The Making of the Nepali Anthropologist

Before the field workers came the foreign travellers and writers. Among the latter were British administrators and travellers cum -writers, such as William Kirkpatrick. Francis Buchanan Hamilton, Brian Hodgson and Edwin T. Atkinson. While Kirkpatrick and Buchanan Hamilton have left impressive accounts of what they saw and heard during their brief sojourns in Nepal, Atkinson's is an omnibus account of the Kumaun-Garhwal areas, Hodgson was associated with the Office of the British Residency in Kathmandu, established in 1816, for more than two decades, starting from the early 1820s. Besides being central to the resurgence of Buddhist studies in the subcontinent, Hodgson pioneered research on the languages, peoples, flora and fauna of the Himalaya. His work, and that of other Residency officials, constitute the initial contributions to the knowledge-mapping of the region. Then, in early part of this century, Sylvain Levi and Percival Landon were given rare opportunities by the Rana rulers to visit Kathmandu to pen their important volumes.

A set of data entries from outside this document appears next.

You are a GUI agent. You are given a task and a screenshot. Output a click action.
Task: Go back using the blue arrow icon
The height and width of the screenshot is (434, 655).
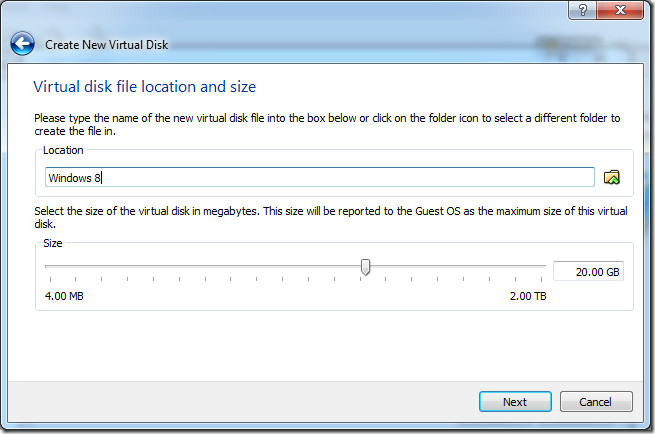tap(23, 43)
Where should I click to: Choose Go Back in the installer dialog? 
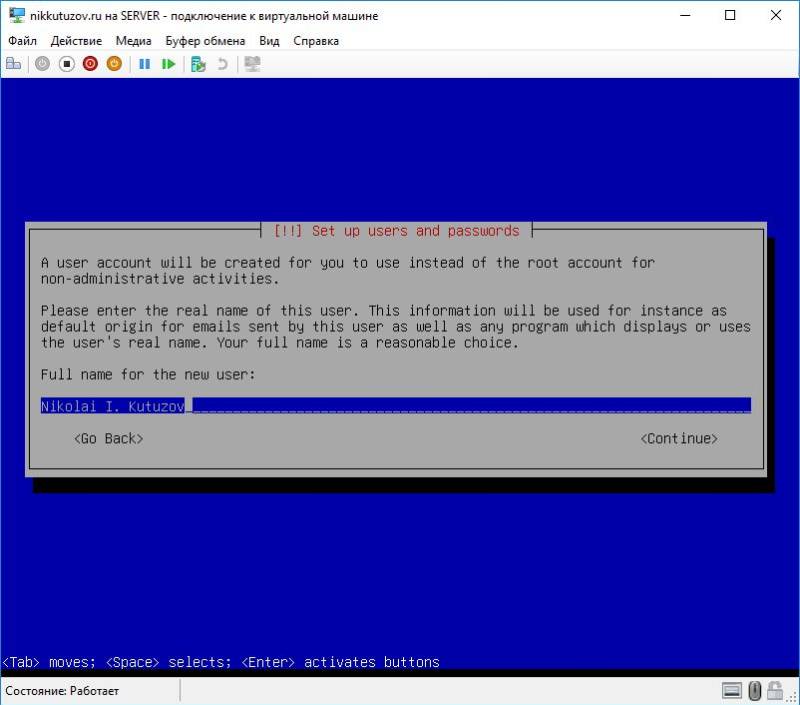(108, 438)
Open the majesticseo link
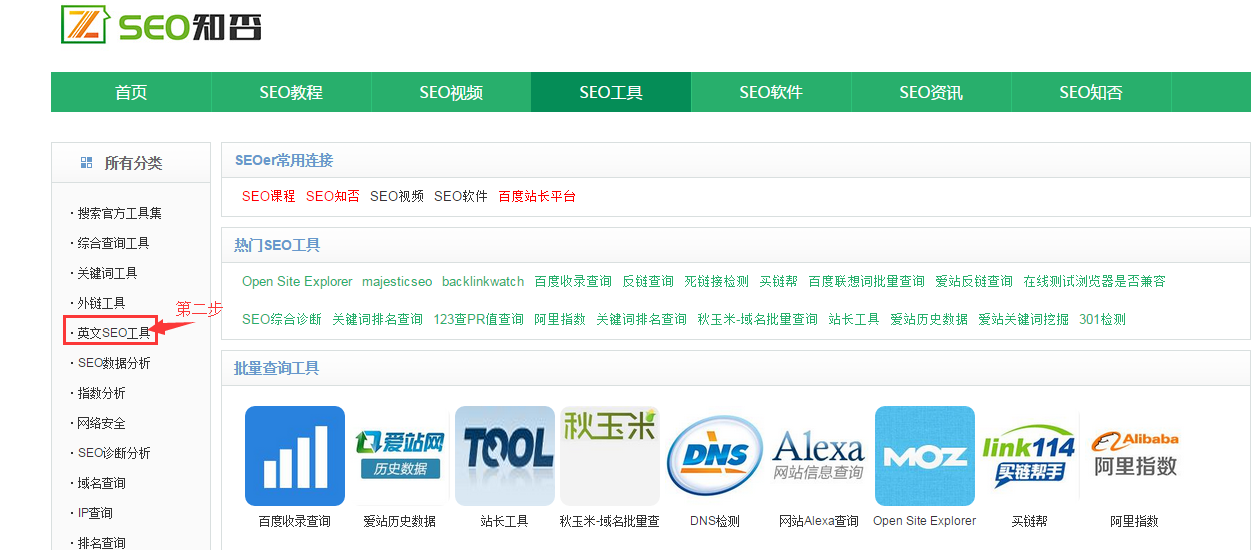 397,282
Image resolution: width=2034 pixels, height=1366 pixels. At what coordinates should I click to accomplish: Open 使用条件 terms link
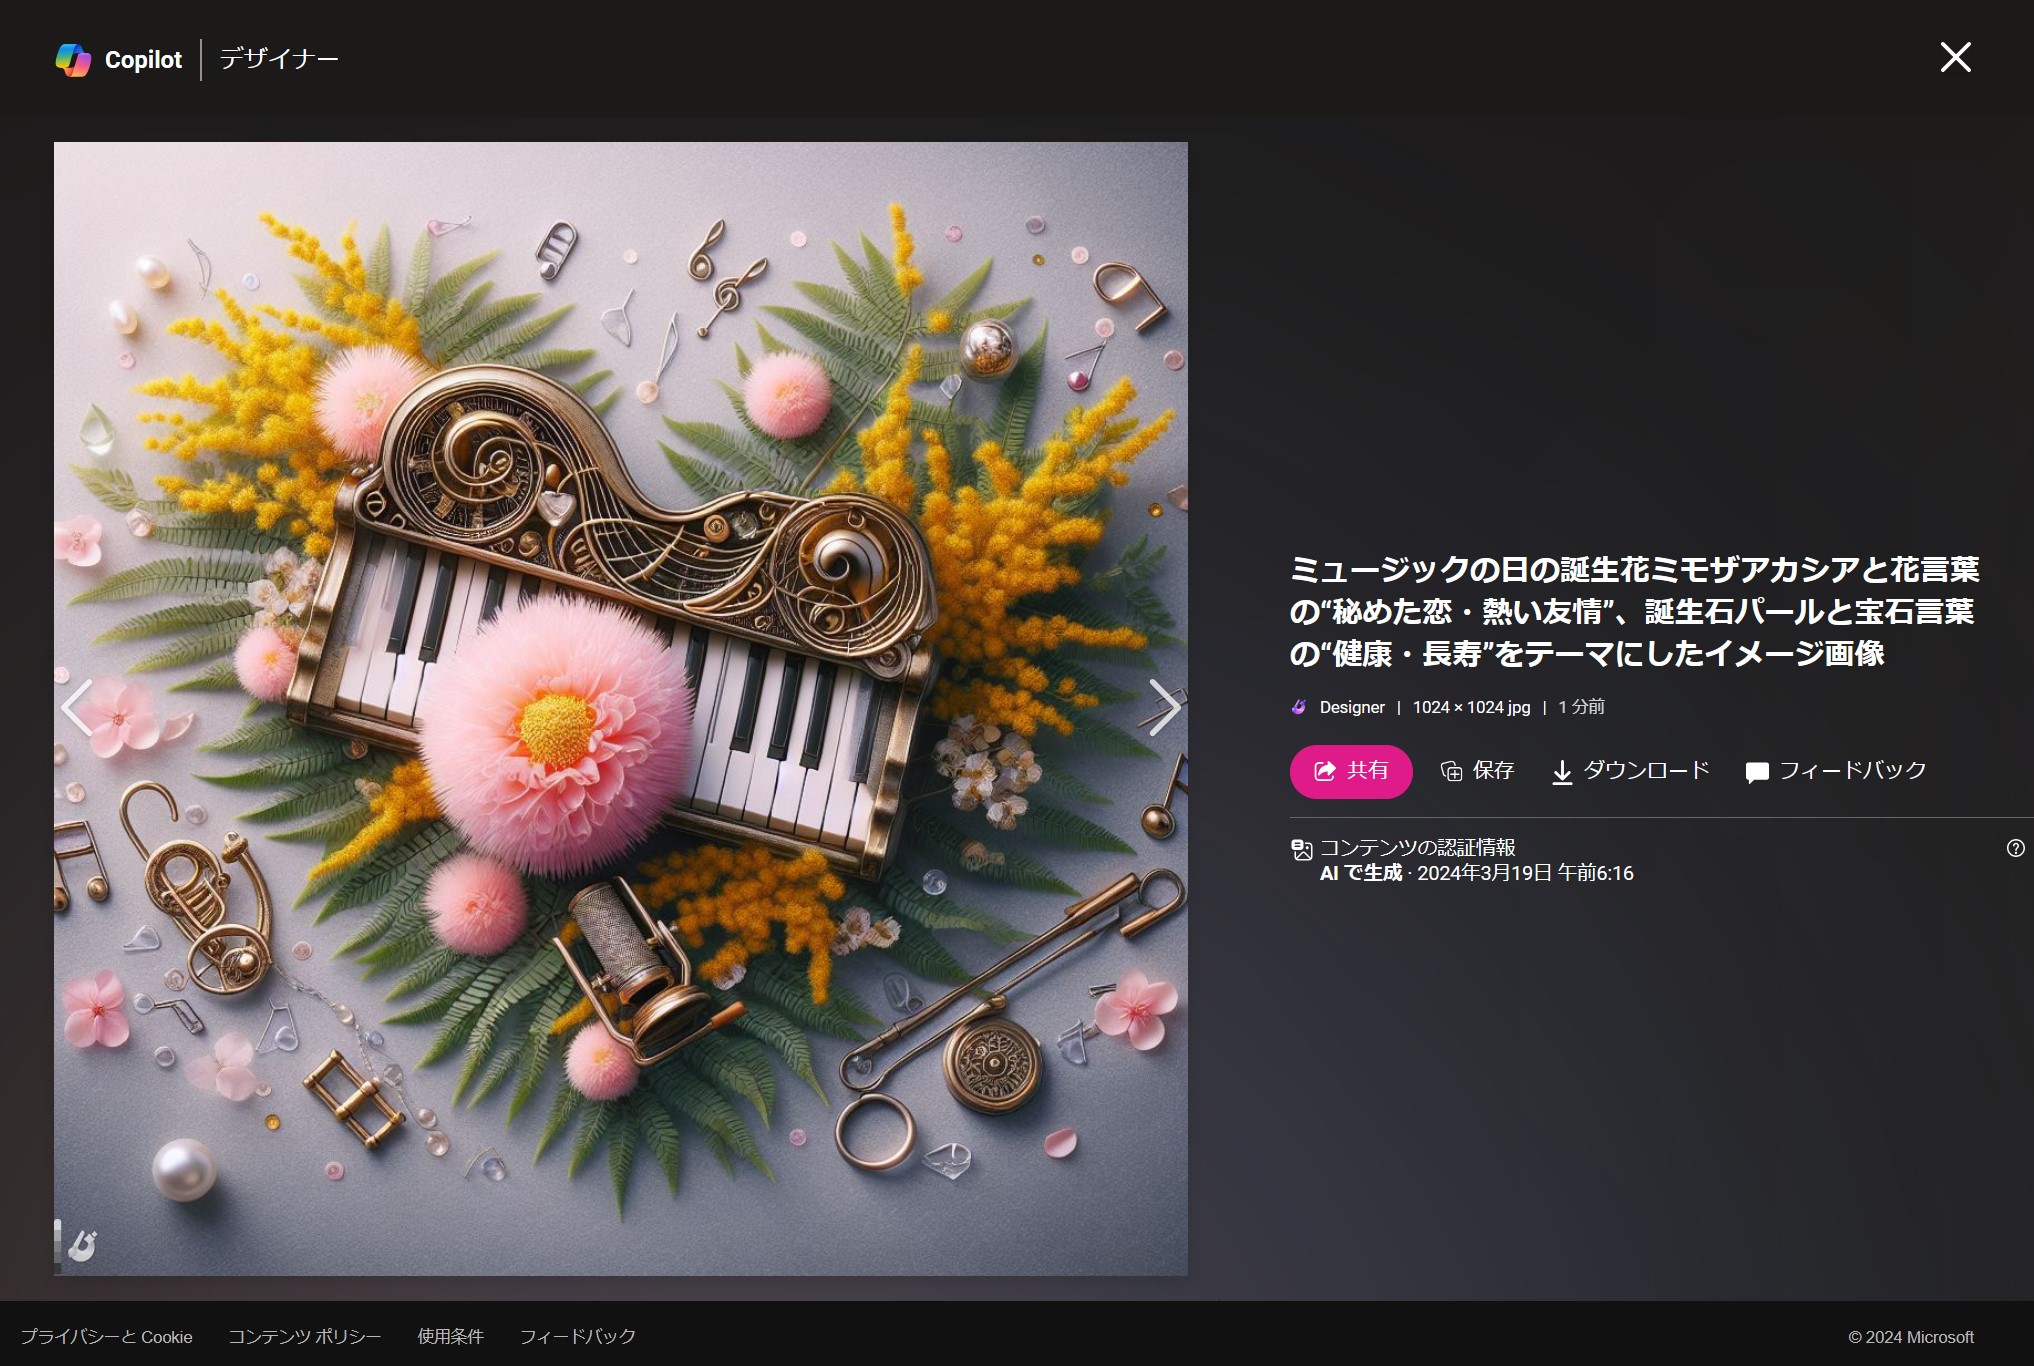point(450,1337)
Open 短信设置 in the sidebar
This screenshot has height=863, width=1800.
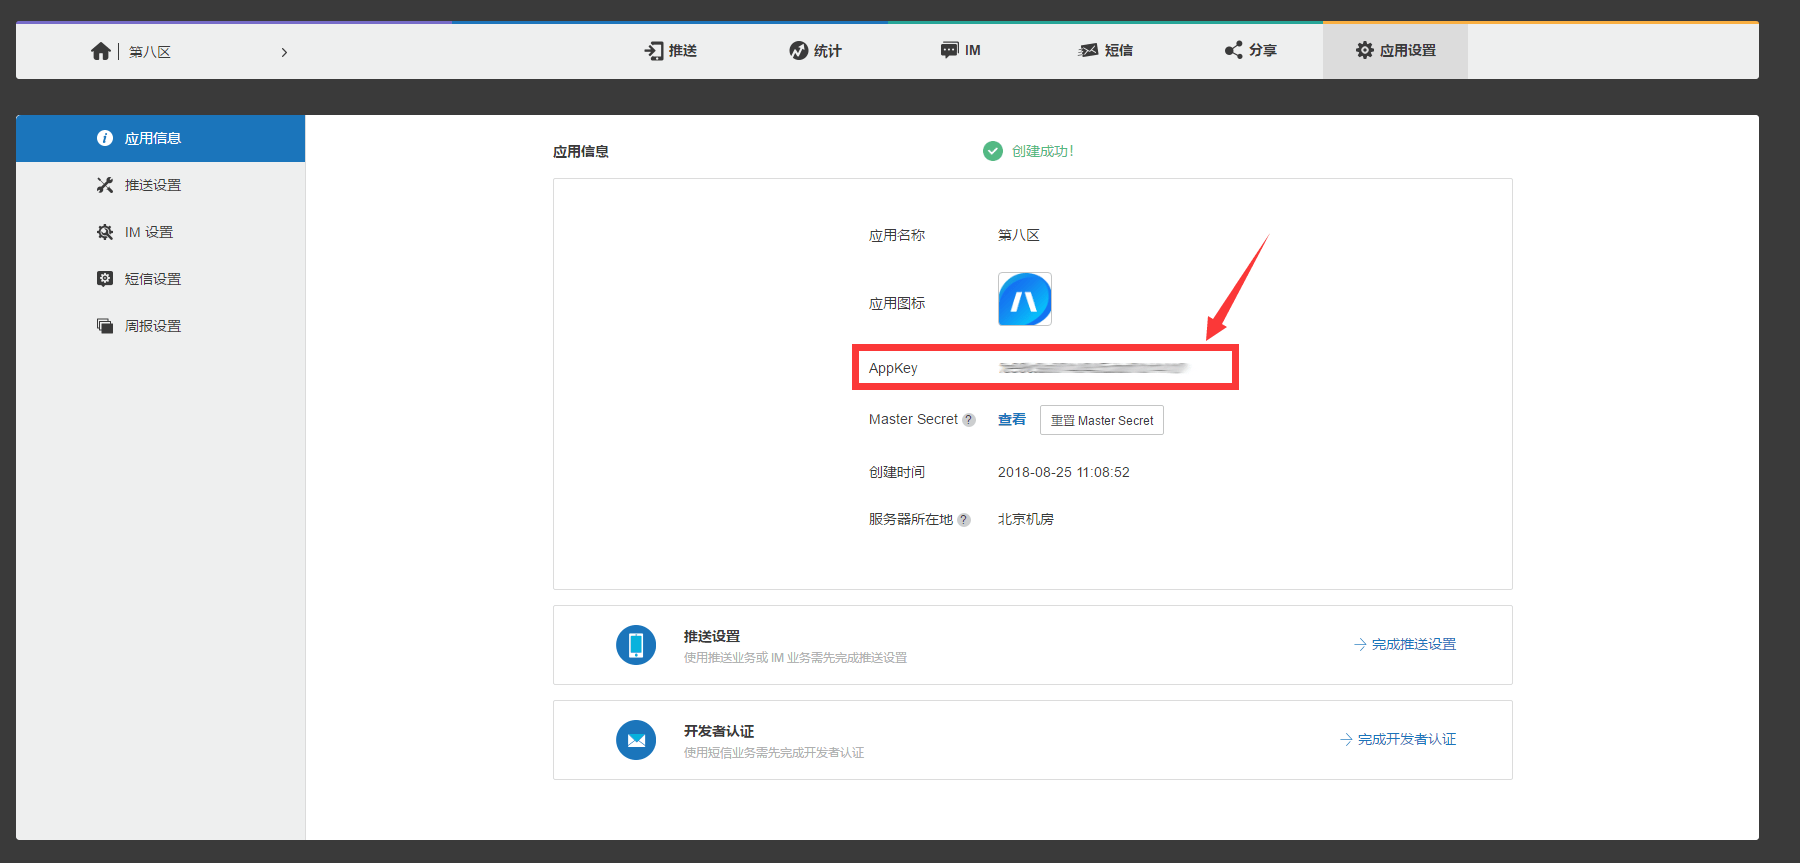(152, 280)
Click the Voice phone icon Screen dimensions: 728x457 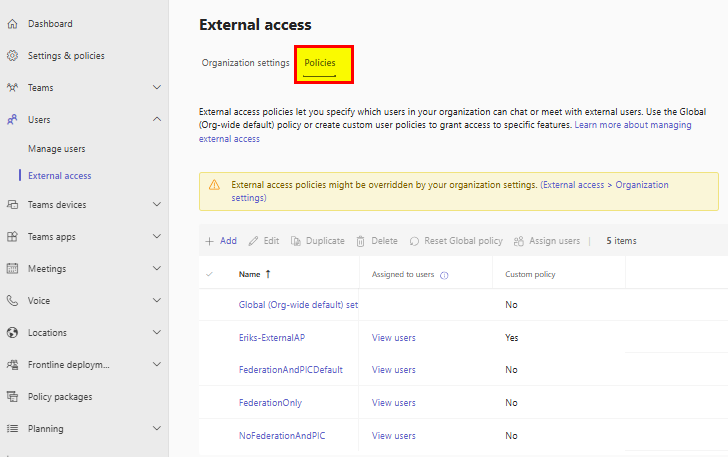pyautogui.click(x=12, y=300)
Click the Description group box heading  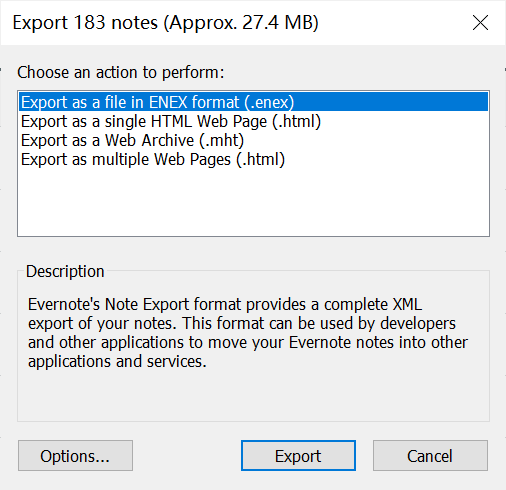tap(65, 271)
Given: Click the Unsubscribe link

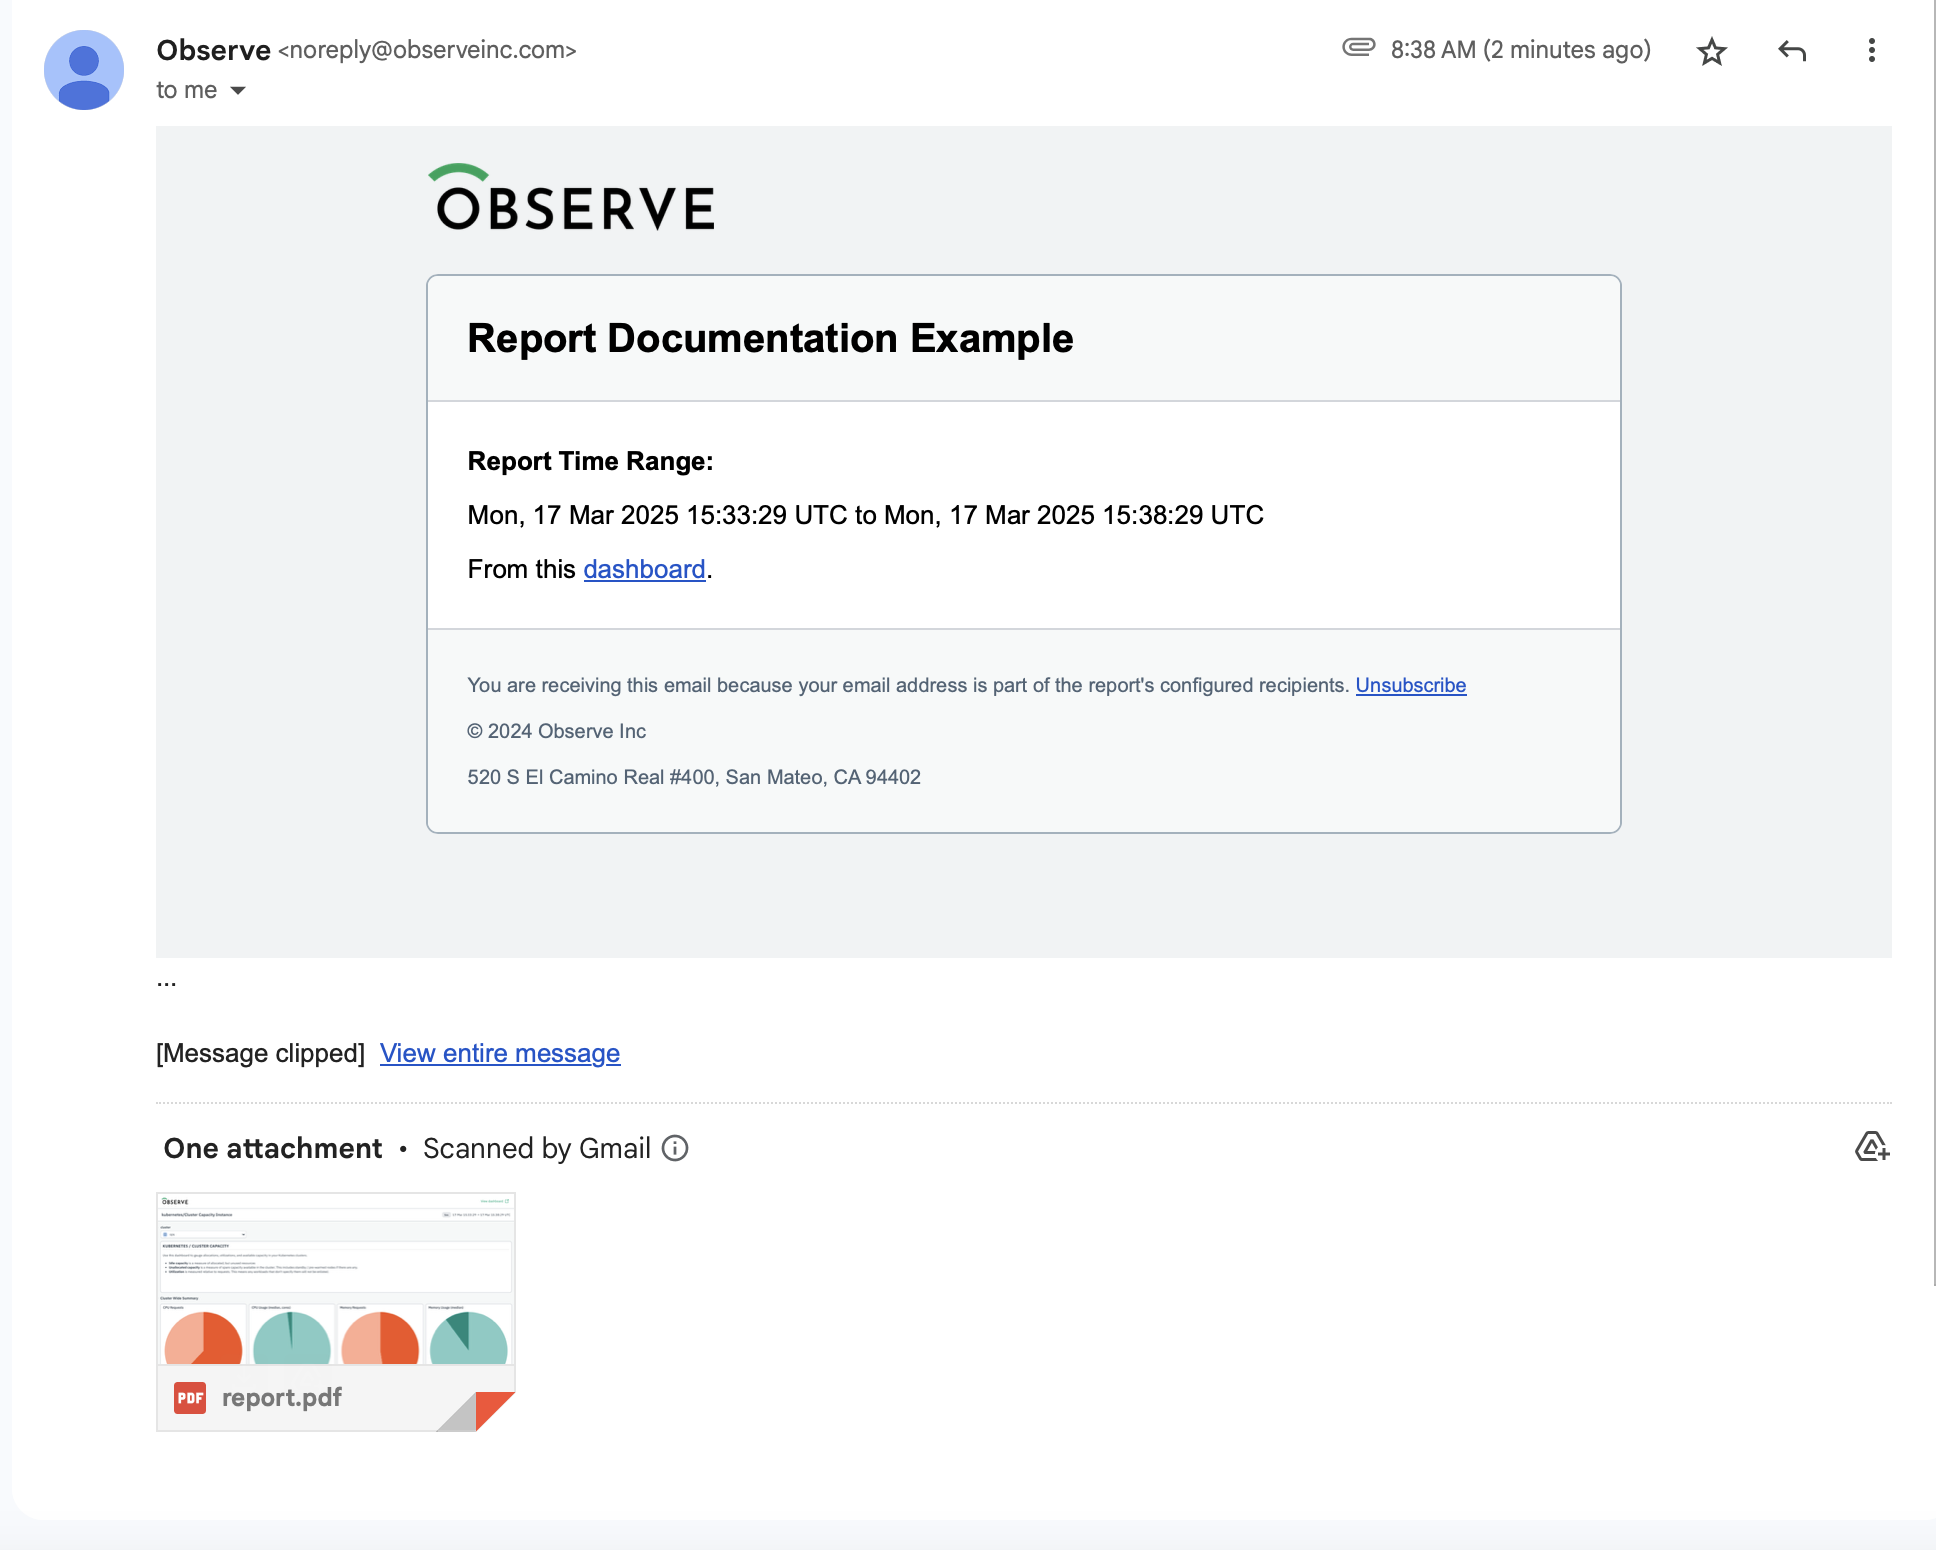Looking at the screenshot, I should pyautogui.click(x=1410, y=685).

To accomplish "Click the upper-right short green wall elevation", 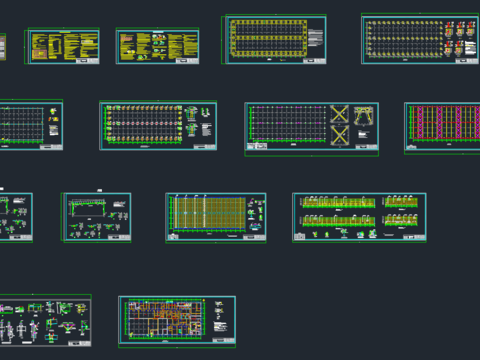I will (x=401, y=202).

Levi and Landon notwithstanding, however, Nepal remained off-limits to Field work-based anthropology until the end of the Rana rule in 1951. What Sir Richard Temple wrote in his Journals in 1887 —"the exclusion of the Nepali dominion from the gaze of science is religiously maintained" — remained true until the middle of this century. The Kathmandu rulers kept tight control on access to Nepal's lands and her peoples.